Transit-oriented development that includes retail, housing, office and entertainment options in what is considered an urban village is the stated goal of developers, team owners, city officials and neighborhood residents for the area surrounding a new Major League Soccer stadium planned for St. Paul.

Still to be determined over the next few months is just how much of that is possible -- and how quickly it can be developed.

The team hopes to break ground on the stadium in 2016 and to play its first game there in 2018.

On Thursday, the Community Advisory Committee for the Snelling-Midway Redevelopment Site held its first of what will be many bi-weekly meetings designed to collect community hopes and fears about not just the stadium, which will be home to Minnesota United, but a broader development plan in the surrounding area.

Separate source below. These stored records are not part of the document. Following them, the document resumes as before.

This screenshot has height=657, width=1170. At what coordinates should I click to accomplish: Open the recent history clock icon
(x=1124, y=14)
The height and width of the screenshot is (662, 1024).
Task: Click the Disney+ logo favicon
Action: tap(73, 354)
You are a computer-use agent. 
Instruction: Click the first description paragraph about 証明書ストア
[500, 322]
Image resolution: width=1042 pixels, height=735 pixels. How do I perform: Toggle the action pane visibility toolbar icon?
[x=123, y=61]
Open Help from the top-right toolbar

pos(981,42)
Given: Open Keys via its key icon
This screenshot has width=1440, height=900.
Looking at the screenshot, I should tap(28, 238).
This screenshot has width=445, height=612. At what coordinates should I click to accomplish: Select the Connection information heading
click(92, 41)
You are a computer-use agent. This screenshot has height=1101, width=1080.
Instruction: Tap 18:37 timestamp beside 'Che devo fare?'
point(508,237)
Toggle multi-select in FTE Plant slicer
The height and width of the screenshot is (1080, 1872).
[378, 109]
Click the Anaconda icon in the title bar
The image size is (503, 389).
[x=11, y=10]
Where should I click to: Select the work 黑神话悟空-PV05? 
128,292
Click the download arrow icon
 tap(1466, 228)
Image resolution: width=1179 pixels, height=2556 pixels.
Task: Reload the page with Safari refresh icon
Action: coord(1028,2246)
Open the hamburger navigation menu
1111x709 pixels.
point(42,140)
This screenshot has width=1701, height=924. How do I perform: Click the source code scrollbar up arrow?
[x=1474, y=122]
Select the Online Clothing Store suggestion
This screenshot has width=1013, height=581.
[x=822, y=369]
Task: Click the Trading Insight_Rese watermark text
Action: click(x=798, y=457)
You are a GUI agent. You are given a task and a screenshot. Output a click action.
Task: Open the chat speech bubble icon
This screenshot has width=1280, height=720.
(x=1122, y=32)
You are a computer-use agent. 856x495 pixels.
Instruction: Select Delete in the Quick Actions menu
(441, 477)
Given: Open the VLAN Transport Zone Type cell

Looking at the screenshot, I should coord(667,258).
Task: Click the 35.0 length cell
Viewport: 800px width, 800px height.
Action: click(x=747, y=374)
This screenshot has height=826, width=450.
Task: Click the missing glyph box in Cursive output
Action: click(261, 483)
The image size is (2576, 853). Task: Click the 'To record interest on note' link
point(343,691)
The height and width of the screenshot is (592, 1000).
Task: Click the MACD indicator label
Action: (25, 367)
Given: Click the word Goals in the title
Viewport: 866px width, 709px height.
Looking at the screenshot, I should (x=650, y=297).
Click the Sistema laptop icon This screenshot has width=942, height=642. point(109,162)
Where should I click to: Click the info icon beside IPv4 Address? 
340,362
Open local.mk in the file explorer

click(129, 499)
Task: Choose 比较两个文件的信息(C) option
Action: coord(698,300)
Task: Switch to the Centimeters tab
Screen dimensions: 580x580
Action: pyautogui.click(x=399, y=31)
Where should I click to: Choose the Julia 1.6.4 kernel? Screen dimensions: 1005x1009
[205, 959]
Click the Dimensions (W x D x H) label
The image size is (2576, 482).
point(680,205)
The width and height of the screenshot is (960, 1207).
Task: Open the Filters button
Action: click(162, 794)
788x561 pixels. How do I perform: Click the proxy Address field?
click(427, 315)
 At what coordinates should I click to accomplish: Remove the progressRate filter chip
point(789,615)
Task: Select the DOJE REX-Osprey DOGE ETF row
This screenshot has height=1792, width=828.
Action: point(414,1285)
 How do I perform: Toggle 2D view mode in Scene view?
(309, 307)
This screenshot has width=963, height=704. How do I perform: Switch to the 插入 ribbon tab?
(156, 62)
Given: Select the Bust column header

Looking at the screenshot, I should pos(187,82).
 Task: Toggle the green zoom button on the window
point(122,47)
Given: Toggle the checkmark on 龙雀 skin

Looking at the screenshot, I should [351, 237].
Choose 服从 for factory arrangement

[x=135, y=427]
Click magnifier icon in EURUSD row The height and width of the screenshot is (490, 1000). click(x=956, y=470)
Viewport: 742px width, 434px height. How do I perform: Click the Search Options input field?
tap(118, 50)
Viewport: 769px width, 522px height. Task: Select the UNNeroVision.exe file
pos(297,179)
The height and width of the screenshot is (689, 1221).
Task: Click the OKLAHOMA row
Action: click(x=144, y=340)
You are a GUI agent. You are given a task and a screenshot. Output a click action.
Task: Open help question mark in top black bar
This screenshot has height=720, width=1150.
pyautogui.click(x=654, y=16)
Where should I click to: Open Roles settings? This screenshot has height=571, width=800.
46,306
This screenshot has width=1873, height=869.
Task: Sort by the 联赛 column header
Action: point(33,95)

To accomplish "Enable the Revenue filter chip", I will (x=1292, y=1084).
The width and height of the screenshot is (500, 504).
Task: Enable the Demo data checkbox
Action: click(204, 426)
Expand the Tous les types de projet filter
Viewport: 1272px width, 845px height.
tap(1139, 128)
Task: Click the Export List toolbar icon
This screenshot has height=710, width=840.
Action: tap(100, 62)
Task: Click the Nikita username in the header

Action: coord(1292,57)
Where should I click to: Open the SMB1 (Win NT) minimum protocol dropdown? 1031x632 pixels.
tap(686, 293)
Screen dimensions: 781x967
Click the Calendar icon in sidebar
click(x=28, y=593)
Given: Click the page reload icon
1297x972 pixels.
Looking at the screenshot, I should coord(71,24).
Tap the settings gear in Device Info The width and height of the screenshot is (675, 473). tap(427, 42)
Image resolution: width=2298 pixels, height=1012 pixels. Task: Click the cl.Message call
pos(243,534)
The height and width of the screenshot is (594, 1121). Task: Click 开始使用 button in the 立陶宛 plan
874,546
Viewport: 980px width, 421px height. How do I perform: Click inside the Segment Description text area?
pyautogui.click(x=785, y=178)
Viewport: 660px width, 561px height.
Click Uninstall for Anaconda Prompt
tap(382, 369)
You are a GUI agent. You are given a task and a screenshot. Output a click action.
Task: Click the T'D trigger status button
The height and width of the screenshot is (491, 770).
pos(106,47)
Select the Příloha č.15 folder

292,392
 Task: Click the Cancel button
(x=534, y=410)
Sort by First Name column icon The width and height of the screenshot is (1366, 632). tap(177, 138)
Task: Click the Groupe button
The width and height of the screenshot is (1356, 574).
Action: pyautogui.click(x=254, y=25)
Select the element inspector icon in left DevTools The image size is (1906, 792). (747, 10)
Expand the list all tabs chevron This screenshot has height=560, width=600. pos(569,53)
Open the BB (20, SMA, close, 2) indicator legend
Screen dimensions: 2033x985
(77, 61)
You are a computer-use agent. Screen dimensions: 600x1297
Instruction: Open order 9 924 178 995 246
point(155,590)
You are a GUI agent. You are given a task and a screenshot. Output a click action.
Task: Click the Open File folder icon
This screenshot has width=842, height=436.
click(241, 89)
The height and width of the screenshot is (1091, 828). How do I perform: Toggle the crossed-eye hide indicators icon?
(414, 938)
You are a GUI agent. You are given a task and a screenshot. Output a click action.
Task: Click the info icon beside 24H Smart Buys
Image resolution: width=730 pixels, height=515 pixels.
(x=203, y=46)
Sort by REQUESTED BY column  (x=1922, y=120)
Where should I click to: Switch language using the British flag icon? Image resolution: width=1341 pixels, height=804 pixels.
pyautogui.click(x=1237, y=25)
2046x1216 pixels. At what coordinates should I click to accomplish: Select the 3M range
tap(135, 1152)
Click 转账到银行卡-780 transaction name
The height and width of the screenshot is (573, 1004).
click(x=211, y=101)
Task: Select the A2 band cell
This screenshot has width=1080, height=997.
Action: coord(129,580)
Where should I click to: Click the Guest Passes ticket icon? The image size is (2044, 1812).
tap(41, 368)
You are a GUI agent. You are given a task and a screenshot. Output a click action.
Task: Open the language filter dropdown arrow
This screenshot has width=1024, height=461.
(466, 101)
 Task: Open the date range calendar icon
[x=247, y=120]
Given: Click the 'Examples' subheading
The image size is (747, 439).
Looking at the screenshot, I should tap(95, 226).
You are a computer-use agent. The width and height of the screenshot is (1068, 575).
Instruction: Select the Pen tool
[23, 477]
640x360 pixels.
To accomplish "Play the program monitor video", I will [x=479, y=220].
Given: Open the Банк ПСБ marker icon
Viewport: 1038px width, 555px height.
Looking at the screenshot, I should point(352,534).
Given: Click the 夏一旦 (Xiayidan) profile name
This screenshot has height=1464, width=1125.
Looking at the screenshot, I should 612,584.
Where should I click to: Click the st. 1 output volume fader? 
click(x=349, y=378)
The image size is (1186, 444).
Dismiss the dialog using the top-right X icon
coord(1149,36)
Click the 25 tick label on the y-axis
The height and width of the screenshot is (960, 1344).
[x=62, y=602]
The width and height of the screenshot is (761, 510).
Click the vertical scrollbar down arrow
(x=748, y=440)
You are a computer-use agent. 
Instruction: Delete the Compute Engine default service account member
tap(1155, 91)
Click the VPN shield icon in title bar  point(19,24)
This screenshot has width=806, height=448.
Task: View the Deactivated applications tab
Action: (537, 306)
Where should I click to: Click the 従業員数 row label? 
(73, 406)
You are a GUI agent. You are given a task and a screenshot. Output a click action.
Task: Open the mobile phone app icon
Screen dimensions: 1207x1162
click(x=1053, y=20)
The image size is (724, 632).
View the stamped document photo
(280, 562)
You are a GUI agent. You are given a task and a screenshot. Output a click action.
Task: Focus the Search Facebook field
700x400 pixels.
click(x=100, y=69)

St. Paul Deputy Mayor Kristin Beckman said the committee will have input into the look, feel and composition of the redevelopment of the 34.5 acres that includes the 10 acres where the stadium will be built and the surrounding land now occupied by Midway Shopping Center. There will be much to go over and balance before the group is expected to make recommendations to the city Planning Commissioni in March or April. The planning commission would then forward its recommendation to the St. Paul City Council in May, she said.

"It's a tall order," she said of the work facing the 22-member committee.

Thursday's meeting was just the first step, a getting-to-know-you meeting that filled in committee members on several other development plans that were completed for the area long before a soccer stadium became part of the conversation.

Nearly everyone in attendance agreed that a detailed, broader development that includes the surrounding neighborhood and offers much more than weekly soccer games will be critical to the project's success and the area's hopes for new vitality.

"This has to be a place where people show up," said United owner Bill McGuire.

Committee members said they hope their hopes and fears about the stadium and related development -- from traffic jams and parking to sufficient green space and other amenities -- will be heard.

"I hope that the community feels that this is happening with them and not to them," said Emily Goellner, whose husband owns a nearby Play It Again Sports and who just bought a home in the area.